# [TO BE DONE]
Write out the prosecutor's opening statement below, everything from "In the EDNY" down to "worked for the Islamic state.", word for word.

# [TEXT TO READ]
****

In the EDNY in Brooklyn on May
4, this was the opening
statement in US v. Mirsad
Kandic:
AUSA HAFETZ: "I
work for the Islamic state."
Those are the words of that
man, the defendant Mirsad
Kandic, admitting that he
worked for the Islamic state.
Admitting that he worked for
ISIS, a barbaric terrorist
organization. And the
defendant meant what he said.
In 2013, after living in this
country for a decade, he left
New York behind to join and
work relentlessly to help ISIS
achieve its goals of extremist
violence, and he was good at
it.
He helped smuggle
weapons, equipment, and money
to ISIS. He spread its
gruesome recruitment
propaganda, and most
importantly, he trafficked
fighters into ISIS-controlled
territory so they could join
and kill for the group.
The defendant did
all of this, all of this work
for ISIS, knowing
exactly what it is. A group of
brutal terrorists responsible
for murdering and torturing
innocent civilians, including
Americans. The defendant's
years of work on behalf of
ISIS, his career, as an ISIS
supporter and smuggler is why
we're here today. Ladies
and gentlemen, my name is Josh
Hafetz, and together with my
colleagues, we represent the
United States.
And it's our duty
to present you with the
evidence in this case.
Let me tell you what that
evidence will show.

****

# [INFORMATION SHOWN]
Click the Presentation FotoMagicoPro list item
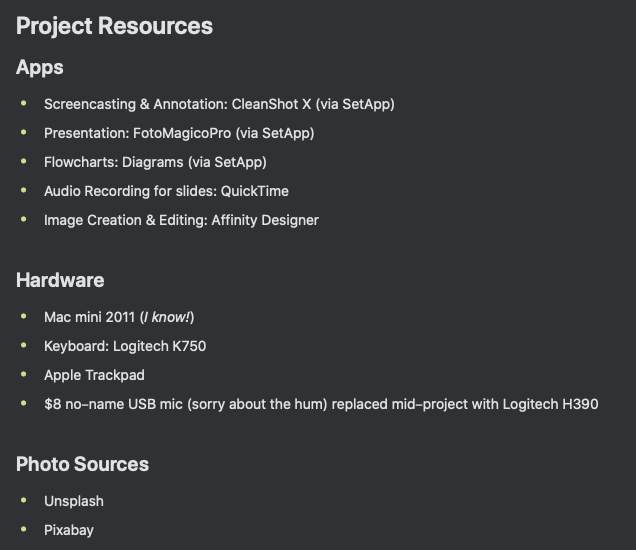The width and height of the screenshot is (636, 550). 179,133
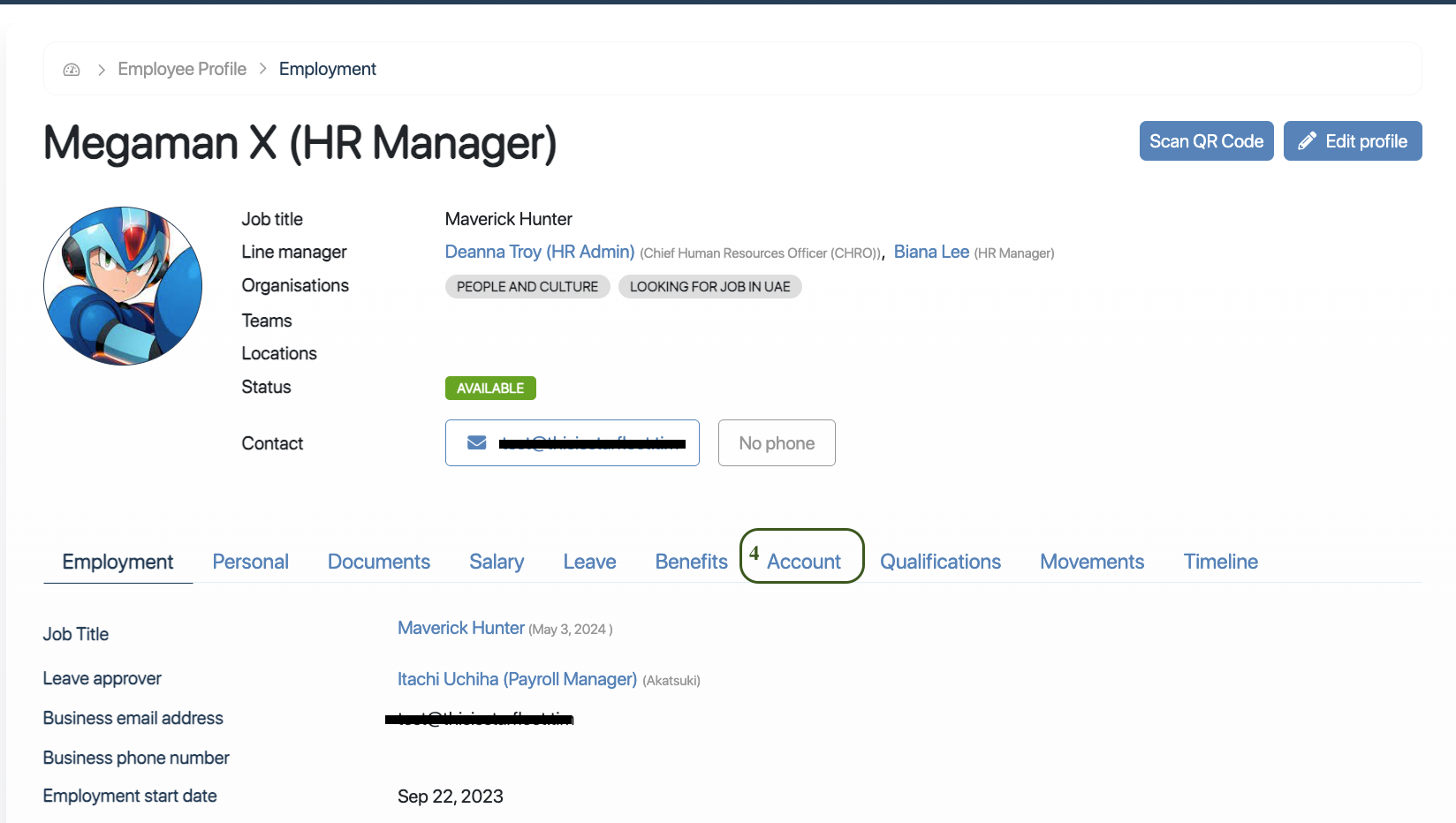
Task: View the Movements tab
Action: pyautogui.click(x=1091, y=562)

****

# [ANSWER FOR THE TASK]
In the EDNY in Brooklyn on May
4, this was the opening
statement in US v. Mirsad
Kandic:
AUSA HAFETZ: "I
work for the Islamic state."
Those are the words of that
man, the defendant Mirsad
Kandic, admitting that he
worked for the Islamic state.